**ASSIGNED TASK:**
Each line below from the one containing "This screenshot has width=669, height=537." through the one containing "Given: Click the hearts jackpot icon" is to be given again exactly, and no line outside that span.

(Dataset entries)
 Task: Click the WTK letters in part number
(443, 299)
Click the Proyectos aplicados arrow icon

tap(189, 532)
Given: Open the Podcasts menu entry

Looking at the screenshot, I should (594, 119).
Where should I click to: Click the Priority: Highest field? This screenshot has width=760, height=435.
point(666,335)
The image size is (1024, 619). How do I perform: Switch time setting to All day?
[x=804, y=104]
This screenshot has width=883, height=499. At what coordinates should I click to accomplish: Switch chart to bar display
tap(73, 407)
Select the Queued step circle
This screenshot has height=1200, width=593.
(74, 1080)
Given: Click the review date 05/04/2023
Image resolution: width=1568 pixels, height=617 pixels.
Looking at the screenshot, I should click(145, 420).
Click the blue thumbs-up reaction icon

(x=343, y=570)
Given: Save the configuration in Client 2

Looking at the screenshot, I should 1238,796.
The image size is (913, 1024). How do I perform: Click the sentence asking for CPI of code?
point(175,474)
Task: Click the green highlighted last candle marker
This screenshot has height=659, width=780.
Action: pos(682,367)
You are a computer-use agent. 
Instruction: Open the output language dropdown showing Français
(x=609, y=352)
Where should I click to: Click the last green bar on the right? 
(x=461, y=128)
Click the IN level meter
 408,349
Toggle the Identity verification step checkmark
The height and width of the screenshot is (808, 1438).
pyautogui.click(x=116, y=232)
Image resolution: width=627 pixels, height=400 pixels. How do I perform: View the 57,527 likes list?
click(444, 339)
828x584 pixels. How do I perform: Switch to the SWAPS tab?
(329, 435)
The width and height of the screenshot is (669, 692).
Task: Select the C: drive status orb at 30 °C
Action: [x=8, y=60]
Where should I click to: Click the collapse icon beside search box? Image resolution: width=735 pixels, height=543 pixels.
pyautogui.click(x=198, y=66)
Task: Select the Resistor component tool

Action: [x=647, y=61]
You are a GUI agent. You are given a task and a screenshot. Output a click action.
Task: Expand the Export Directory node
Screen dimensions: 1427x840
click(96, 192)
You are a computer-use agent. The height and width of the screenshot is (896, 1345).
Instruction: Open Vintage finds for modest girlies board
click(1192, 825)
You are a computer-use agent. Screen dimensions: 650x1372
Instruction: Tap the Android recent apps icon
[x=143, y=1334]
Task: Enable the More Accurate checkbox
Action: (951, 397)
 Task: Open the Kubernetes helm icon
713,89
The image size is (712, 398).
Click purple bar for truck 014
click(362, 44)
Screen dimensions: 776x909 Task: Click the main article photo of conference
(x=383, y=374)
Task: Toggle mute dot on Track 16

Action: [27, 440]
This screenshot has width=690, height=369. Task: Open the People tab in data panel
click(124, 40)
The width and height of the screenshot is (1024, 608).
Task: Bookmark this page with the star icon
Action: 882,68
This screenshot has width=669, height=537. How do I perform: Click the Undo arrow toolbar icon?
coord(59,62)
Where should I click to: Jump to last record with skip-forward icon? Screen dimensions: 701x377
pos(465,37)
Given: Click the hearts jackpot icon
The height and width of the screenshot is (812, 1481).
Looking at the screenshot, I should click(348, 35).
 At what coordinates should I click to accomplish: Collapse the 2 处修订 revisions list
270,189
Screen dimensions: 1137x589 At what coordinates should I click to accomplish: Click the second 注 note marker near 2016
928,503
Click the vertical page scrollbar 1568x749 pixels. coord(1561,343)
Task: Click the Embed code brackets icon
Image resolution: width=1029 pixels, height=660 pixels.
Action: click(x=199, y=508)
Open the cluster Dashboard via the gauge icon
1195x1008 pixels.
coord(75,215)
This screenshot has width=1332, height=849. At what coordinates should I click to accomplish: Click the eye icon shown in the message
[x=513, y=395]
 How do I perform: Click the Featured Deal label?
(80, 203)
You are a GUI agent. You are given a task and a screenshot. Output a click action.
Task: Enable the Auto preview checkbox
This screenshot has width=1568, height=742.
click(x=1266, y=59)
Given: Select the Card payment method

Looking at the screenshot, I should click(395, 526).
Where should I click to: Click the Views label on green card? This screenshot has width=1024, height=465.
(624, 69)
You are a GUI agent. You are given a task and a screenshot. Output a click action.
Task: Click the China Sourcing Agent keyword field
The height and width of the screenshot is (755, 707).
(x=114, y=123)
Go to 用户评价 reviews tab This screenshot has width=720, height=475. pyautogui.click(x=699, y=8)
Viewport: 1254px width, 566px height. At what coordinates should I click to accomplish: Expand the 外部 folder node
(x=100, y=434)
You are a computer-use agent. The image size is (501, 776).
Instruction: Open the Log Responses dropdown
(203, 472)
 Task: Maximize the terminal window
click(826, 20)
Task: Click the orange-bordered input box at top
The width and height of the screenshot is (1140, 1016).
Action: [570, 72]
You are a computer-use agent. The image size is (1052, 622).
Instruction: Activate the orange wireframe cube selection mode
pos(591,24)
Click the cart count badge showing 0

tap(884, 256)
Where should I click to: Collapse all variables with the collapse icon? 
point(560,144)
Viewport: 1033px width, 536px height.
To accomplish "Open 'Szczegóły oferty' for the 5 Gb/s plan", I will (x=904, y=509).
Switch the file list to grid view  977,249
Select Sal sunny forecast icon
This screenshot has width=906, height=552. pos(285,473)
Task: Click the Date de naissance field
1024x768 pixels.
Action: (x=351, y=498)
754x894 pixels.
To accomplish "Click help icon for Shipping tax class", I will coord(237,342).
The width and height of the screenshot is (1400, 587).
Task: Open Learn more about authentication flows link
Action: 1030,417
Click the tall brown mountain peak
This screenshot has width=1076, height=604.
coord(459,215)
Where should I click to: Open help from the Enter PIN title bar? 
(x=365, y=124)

**SOLUTION:**
This screenshot has width=669, height=537. How do I perform: Click the Undo arrow toolbar icon?
coord(59,62)
Where should I click to: Jump to last record with skip-forward icon? Screen dimensions: 701x377
pos(465,37)
Given: Click the hearts jackpot icon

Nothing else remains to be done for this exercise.